[begin Records supplied]
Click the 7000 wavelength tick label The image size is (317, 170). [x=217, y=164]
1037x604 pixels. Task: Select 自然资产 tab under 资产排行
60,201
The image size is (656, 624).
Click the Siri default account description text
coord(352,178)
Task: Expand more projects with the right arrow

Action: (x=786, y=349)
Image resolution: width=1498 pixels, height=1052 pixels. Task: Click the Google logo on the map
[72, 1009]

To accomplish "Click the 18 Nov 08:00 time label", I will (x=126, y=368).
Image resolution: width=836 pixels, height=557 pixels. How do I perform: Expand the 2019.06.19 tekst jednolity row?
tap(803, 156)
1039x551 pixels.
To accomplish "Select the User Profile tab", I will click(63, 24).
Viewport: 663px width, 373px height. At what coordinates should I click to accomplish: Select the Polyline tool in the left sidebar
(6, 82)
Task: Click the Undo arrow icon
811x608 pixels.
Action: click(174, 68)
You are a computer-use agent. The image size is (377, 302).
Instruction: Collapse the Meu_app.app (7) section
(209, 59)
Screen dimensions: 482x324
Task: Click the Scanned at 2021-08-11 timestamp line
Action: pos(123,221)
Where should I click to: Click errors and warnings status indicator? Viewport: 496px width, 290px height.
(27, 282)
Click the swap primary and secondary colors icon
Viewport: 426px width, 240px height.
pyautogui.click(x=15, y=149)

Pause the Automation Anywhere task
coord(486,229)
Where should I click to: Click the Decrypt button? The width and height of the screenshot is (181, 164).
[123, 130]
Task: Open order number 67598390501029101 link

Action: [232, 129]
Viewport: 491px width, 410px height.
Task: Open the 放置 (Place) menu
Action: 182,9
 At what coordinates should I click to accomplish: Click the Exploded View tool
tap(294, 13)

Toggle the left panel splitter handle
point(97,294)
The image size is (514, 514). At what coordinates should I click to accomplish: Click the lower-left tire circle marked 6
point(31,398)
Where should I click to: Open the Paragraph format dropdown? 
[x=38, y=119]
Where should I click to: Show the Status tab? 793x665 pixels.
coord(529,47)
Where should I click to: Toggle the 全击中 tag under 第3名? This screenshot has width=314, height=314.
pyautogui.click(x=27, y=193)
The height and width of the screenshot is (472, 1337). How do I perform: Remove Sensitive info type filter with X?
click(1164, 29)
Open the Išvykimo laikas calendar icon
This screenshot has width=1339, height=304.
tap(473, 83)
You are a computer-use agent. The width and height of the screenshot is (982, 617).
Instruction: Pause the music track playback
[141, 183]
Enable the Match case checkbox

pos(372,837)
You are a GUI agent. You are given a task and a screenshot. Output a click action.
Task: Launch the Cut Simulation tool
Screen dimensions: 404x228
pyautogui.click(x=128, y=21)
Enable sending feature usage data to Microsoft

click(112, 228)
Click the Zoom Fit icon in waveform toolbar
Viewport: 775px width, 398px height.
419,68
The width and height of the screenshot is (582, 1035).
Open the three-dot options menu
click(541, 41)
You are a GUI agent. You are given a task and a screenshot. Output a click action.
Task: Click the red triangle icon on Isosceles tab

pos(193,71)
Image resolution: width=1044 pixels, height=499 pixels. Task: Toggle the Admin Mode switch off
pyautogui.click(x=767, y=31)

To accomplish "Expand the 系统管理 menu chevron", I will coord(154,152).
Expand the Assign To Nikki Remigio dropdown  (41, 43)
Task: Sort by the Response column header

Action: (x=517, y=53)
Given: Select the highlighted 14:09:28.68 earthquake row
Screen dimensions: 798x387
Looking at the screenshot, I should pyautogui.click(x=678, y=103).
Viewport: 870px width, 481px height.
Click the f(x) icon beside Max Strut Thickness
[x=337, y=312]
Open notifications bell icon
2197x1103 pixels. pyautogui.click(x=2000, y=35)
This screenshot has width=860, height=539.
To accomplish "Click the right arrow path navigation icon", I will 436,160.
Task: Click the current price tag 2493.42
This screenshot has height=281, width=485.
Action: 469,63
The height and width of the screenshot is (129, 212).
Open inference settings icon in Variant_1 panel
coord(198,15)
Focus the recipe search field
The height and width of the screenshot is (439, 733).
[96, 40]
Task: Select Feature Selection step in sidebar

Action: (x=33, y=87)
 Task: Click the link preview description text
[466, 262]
[end Records supplied]
• **Set exercise**: Swap every "right arrow" in the lines above for "forward arrow" and write the lines out again with nothing else changed.

• **Answer to this problem**:
Click the 7000 wavelength tick label The image size is (317, 170). [x=217, y=164]
1037x604 pixels. Task: Select 自然资产 tab under 资产排行
60,201
The image size is (656, 624).
Click the Siri default account description text
coord(352,178)
Task: Expand more projects with the forward arrow

Action: (x=786, y=349)
Image resolution: width=1498 pixels, height=1052 pixels. Task: Click the Google logo on the map
[72, 1009]

To accomplish "Click the 18 Nov 08:00 time label", I will (x=126, y=368).
Image resolution: width=836 pixels, height=557 pixels. How do I perform: Expand the 2019.06.19 tekst jednolity row?
tap(803, 156)
1039x551 pixels.
To accomplish "Select the User Profile tab", I will click(63, 24).
Viewport: 663px width, 373px height. At what coordinates should I click to accomplish: Select the Polyline tool in the left sidebar
(6, 82)
Task: Click the Undo arrow icon
811x608 pixels.
Action: click(174, 68)
You are a computer-use agent. The image size is (377, 302).
Instruction: Collapse the Meu_app.app (7) section
(209, 59)
Screen dimensions: 482x324
Task: Click the Scanned at 2021-08-11 timestamp line
Action: pos(123,221)
Where should I click to: Click errors and warnings status indicator? Viewport: 496px width, 290px height.
(27, 282)
Click the swap primary and secondary colors icon
Viewport: 426px width, 240px height.
pyautogui.click(x=15, y=149)

Pause the Automation Anywhere task
coord(486,229)
Where should I click to: Click the Decrypt button? The width and height of the screenshot is (181, 164).
[123, 130]
Task: Open order number 67598390501029101 link

Action: [232, 129]
Viewport: 491px width, 410px height.
Task: Open the 放置 (Place) menu
Action: 182,9
 At what coordinates should I click to accomplish: Click the Exploded View tool
tap(294, 13)

Toggle the left panel splitter handle
point(97,294)
The image size is (514, 514). At what coordinates should I click to accomplish: Click the lower-left tire circle marked 6
point(31,398)
Where should I click to: Open the Paragraph format dropdown? 
[x=38, y=119]
Where should I click to: Show the Status tab? 793x665 pixels.
coord(529,47)
Where should I click to: Toggle the 全击中 tag under 第3名? This screenshot has width=314, height=314.
pyautogui.click(x=27, y=193)
The height and width of the screenshot is (472, 1337). How do I perform: Remove Sensitive info type filter with X?
click(1164, 29)
Open the Išvykimo laikas calendar icon
This screenshot has width=1339, height=304.
tap(473, 83)
You are a computer-use agent. The width and height of the screenshot is (982, 617).
Instruction: Pause the music track playback
[141, 183]
Enable the Match case checkbox

pos(372,837)
You are a GUI agent. You are given a task and a screenshot. Output a click action.
Task: Launch the Cut Simulation tool
Screen dimensions: 404x228
pyautogui.click(x=128, y=21)
Enable sending feature usage data to Microsoft

click(112, 228)
Click the Zoom Fit icon in waveform toolbar
Viewport: 775px width, 398px height.
419,68
The width and height of the screenshot is (582, 1035).
Open the three-dot options menu
click(541, 41)
You are a GUI agent. You are given a task and a screenshot. Output a click action.
Task: Click the red triangle icon on Isosceles tab

pos(193,71)
Image resolution: width=1044 pixels, height=499 pixels. Task: Toggle the Admin Mode switch off
pyautogui.click(x=767, y=31)

To accomplish "Expand the 系统管理 menu chevron", I will coord(154,152).
Expand the Assign To Nikki Remigio dropdown  (41, 43)
Task: Sort by the Response column header

Action: (x=517, y=53)
Given: Select the highlighted 14:09:28.68 earthquake row
Screen dimensions: 798x387
Looking at the screenshot, I should pyautogui.click(x=678, y=103).
Viewport: 870px width, 481px height.
Click the f(x) icon beside Max Strut Thickness
[x=337, y=312]
Open notifications bell icon
2197x1103 pixels. pyautogui.click(x=2000, y=35)
This screenshot has width=860, height=539.
To accomplish "Click the forward arrow path navigation icon", I will 436,160.
Task: Click the current price tag 2493.42
This screenshot has height=281, width=485.
Action: 469,63
The height and width of the screenshot is (129, 212).
Open inference settings icon in Variant_1 panel
coord(198,15)
Focus the recipe search field
The height and width of the screenshot is (439, 733).
[96, 40]
Task: Select Feature Selection step in sidebar

Action: (x=33, y=87)
 Task: Click the link preview description text
[466, 262]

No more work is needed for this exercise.